*Exercise description*:
The answer must consist solely of the lines from the line with "You are a computer-use agent." to the final line of the data below, reproduced exactly, pictures omitted.

== Exercise input

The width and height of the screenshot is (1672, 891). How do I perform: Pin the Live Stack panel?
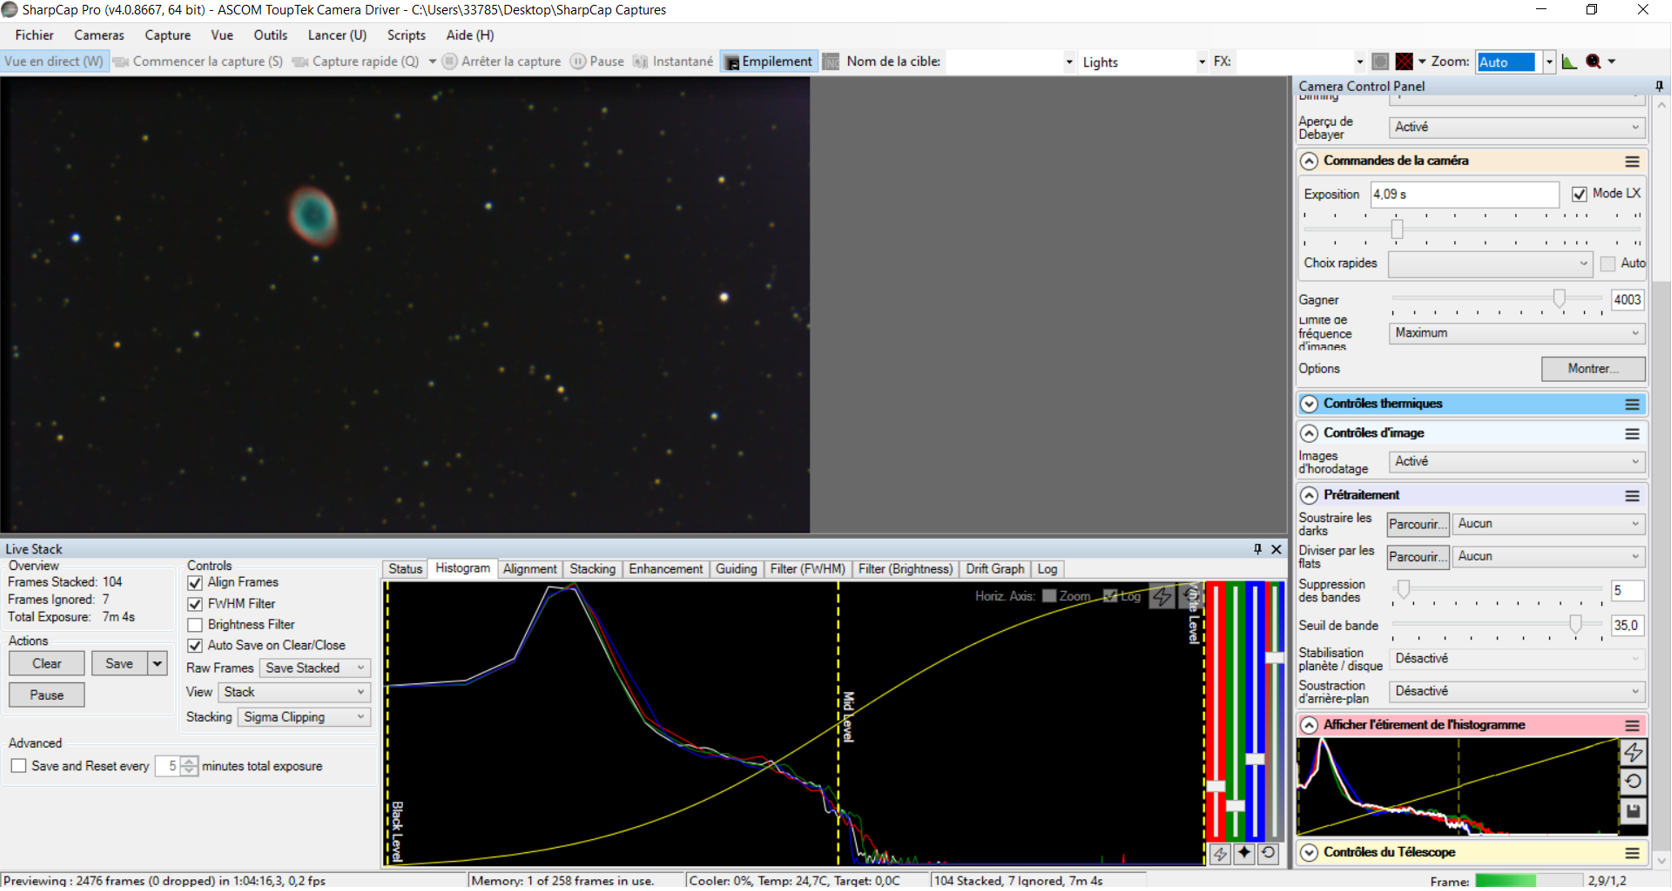click(1258, 549)
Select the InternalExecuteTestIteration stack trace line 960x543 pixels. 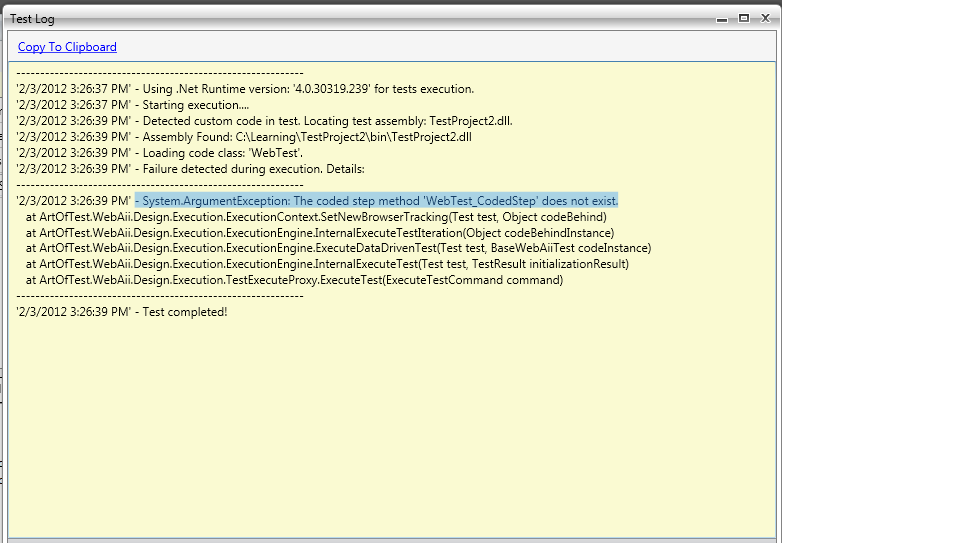[320, 233]
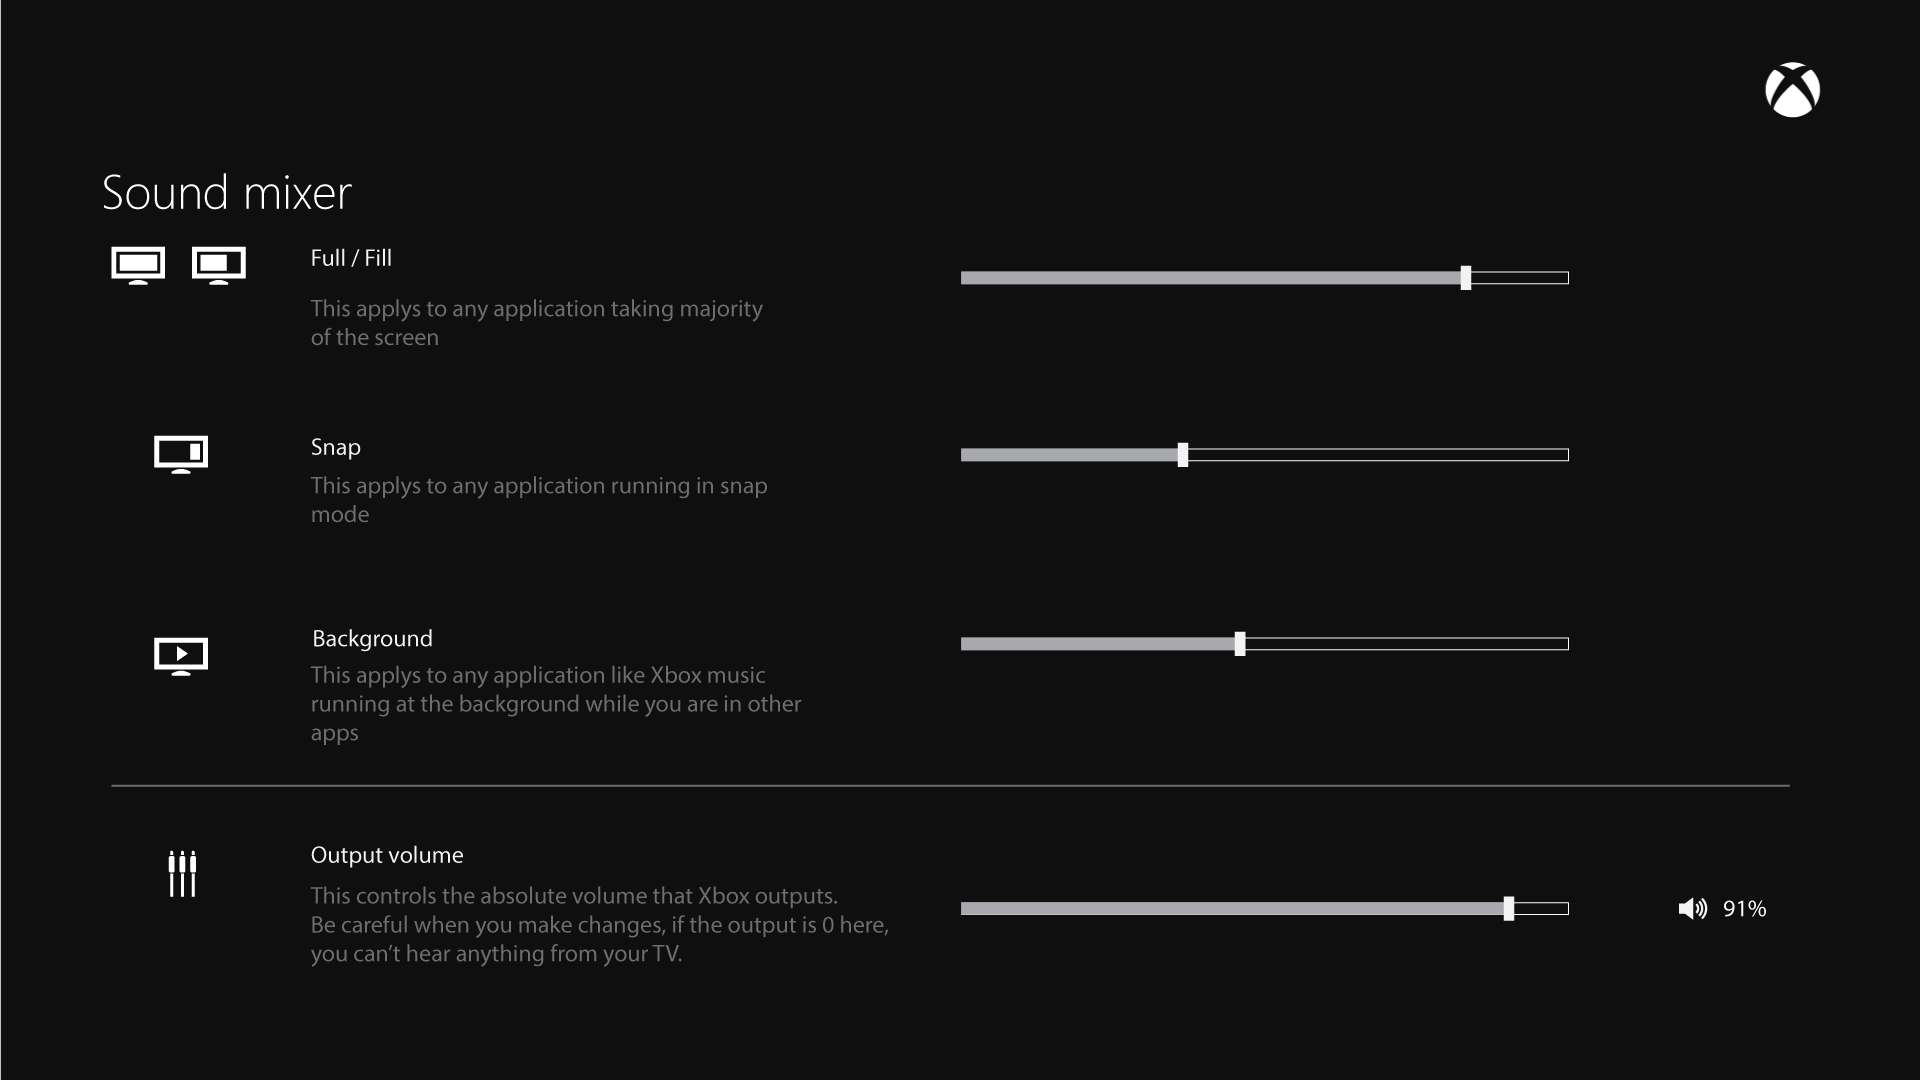Click the Snap volume slider handle
Viewport: 1920px width, 1080px height.
[x=1184, y=455]
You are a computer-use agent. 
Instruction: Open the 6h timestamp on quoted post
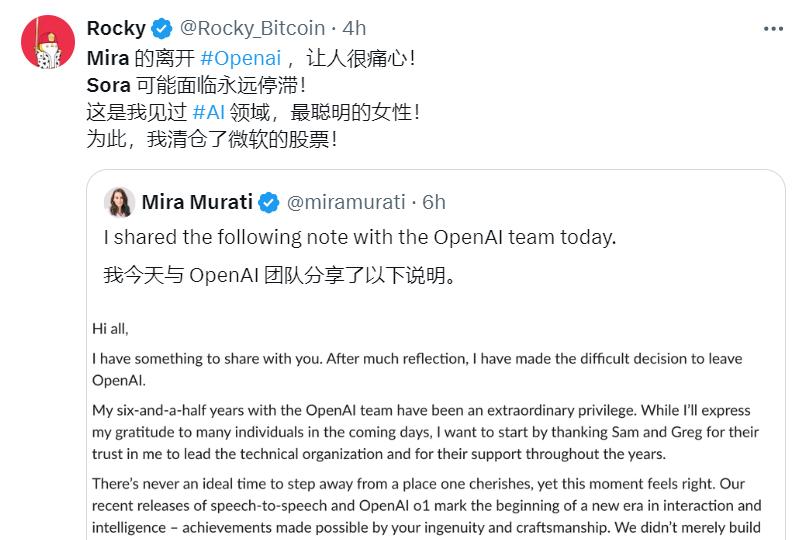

====

*Your solution*:
You are a computer-use agent. 
Instruction: Open the 6h timestamp on quoted post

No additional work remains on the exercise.